Members of Congress have taken to heart President Bush's message to return to normal business in the aftermath of Sept. 11 and are traveling across America at the expense of special interests -- to give speeches and conduct fact-finding missions.
"I don't remember canceling anything," said Sen. Thad Cochran, R-Miss., who just 10 days after the suicide hijackings took trips to Gulfport, Miss., and New Orleans paid for by the poultry and crop protection industries.
"We weren't going to let terrorists shut down our government," Cochran said.
While lawmakers defend privately paid travel as essential to their jobs, Common Cause contends that such trips since Sept. 11 have been little more than junkets.

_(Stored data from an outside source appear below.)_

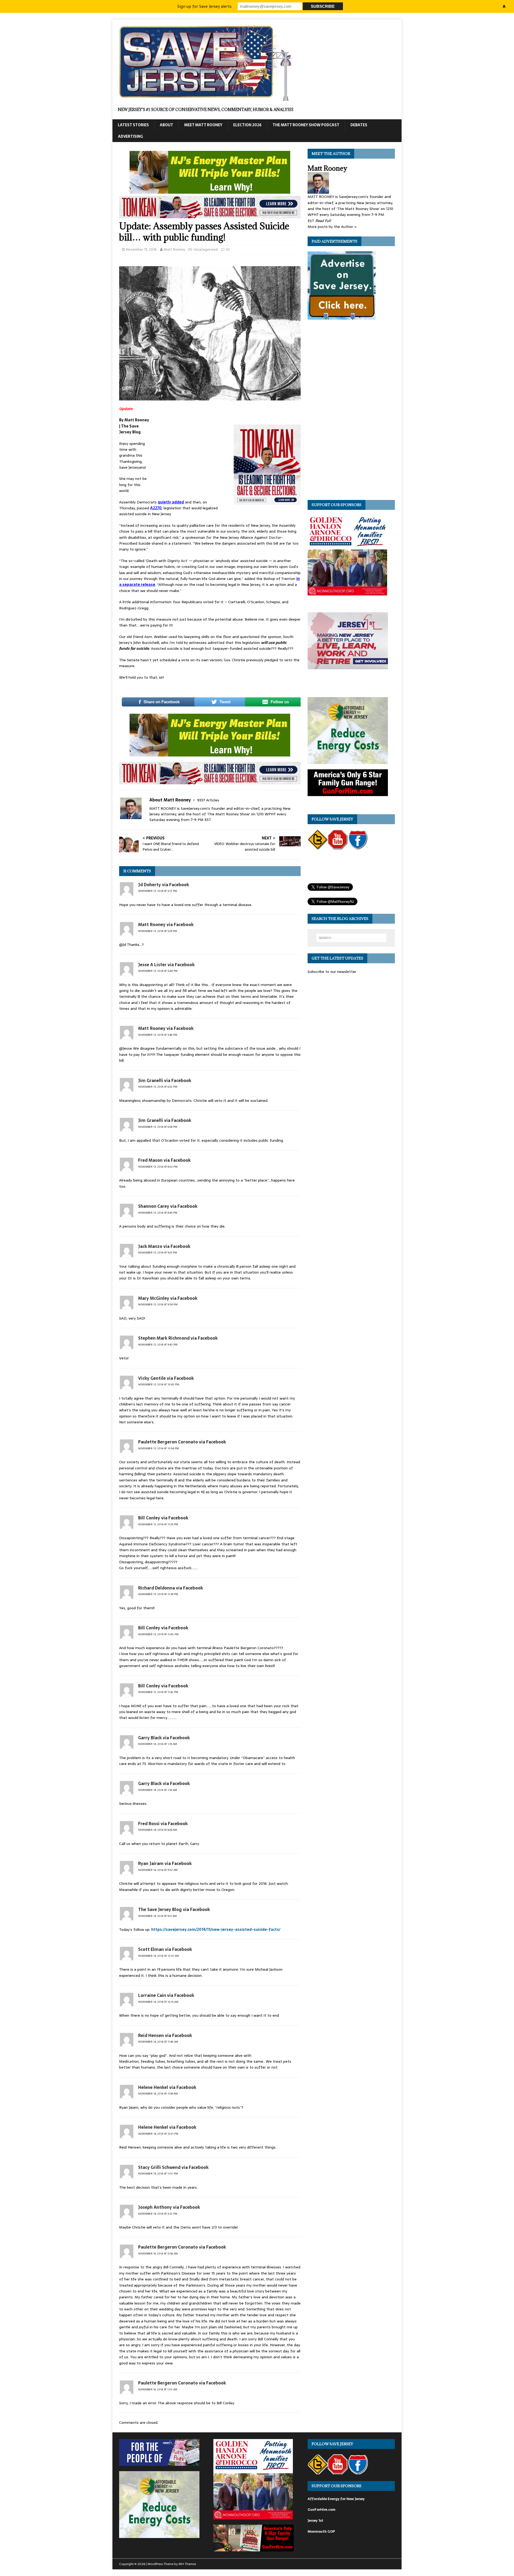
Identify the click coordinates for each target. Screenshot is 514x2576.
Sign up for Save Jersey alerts (204, 6)
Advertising (130, 136)
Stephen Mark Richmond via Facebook (178, 1338)
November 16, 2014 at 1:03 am (157, 2389)
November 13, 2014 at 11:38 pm (158, 1594)
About (166, 125)
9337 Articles (208, 800)
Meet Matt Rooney (203, 125)
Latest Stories (133, 125)
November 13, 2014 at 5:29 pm (157, 931)
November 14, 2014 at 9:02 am (157, 1870)
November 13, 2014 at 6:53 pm (157, 1086)
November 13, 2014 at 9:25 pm (157, 1252)
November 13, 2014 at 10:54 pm (158, 1448)
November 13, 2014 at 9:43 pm (157, 1344)
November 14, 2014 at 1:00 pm (158, 2173)
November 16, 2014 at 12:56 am (158, 2253)
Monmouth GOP (321, 2531)
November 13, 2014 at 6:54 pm (157, 1127)
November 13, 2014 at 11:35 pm (158, 1524)
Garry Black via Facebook (164, 1737)
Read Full (323, 221)
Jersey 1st (315, 2520)
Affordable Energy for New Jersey (336, 2499)
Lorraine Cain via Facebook (166, 1995)
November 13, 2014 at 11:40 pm (158, 1634)
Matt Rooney (174, 249)
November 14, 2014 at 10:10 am (158, 1956)
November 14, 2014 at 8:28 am (157, 1830)
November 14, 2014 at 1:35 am (157, 1744)
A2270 (156, 508)
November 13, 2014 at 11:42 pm (158, 1692)
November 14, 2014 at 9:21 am (157, 1916)
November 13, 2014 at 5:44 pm (157, 971)
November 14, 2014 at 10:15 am (158, 2002)
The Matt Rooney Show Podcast (306, 125)
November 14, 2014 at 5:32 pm (157, 2213)
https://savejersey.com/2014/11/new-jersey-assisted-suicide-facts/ (215, 1929)
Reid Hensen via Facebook (165, 2035)
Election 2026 (247, 125)
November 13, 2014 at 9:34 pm (157, 1304)
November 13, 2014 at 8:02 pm (157, 1166)
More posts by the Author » (332, 227)
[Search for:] (351, 937)
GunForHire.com (321, 2509)
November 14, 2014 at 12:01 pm (158, 2133)
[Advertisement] (191, 452)
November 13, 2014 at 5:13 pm (157, 891)
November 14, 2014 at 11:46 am (158, 2041)
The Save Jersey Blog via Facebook (174, 1909)
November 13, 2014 (141, 249)
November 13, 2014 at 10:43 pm (158, 1384)
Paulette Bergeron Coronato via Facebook (182, 1441)
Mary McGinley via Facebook (167, 1298)
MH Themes (187, 2564)
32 (228, 249)
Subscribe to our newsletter (332, 971)
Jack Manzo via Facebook (164, 1246)
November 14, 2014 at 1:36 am (157, 1790)
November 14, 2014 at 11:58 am (158, 2093)
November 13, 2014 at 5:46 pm (157, 1035)
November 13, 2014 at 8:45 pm (157, 1212)
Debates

"Our nation is at war, we're in a recession, and the continental U.S. has been attacked for the first time since the Civil War. It sends the wrong message, to say the least, for members of Congress to take luxury vacations on someone else's tab," said Scott Harshbarger, the group's president.
The Associated Press reviewed about 100 post-Sept. 11 congressional travel records for trips financed by private interests. Among groups paying lawmakers' expenses were the American Israel Public Affairs Committee, the American Bankers Association, American Gas Association, Amtrak, British Airways, CSX Corp., and the National Rifle Association.
Congress changed its rules a decade ago to eliminate payments to lawmakers for speeches, but members can have their expenses paid when making a speech or on a fact-finding mission.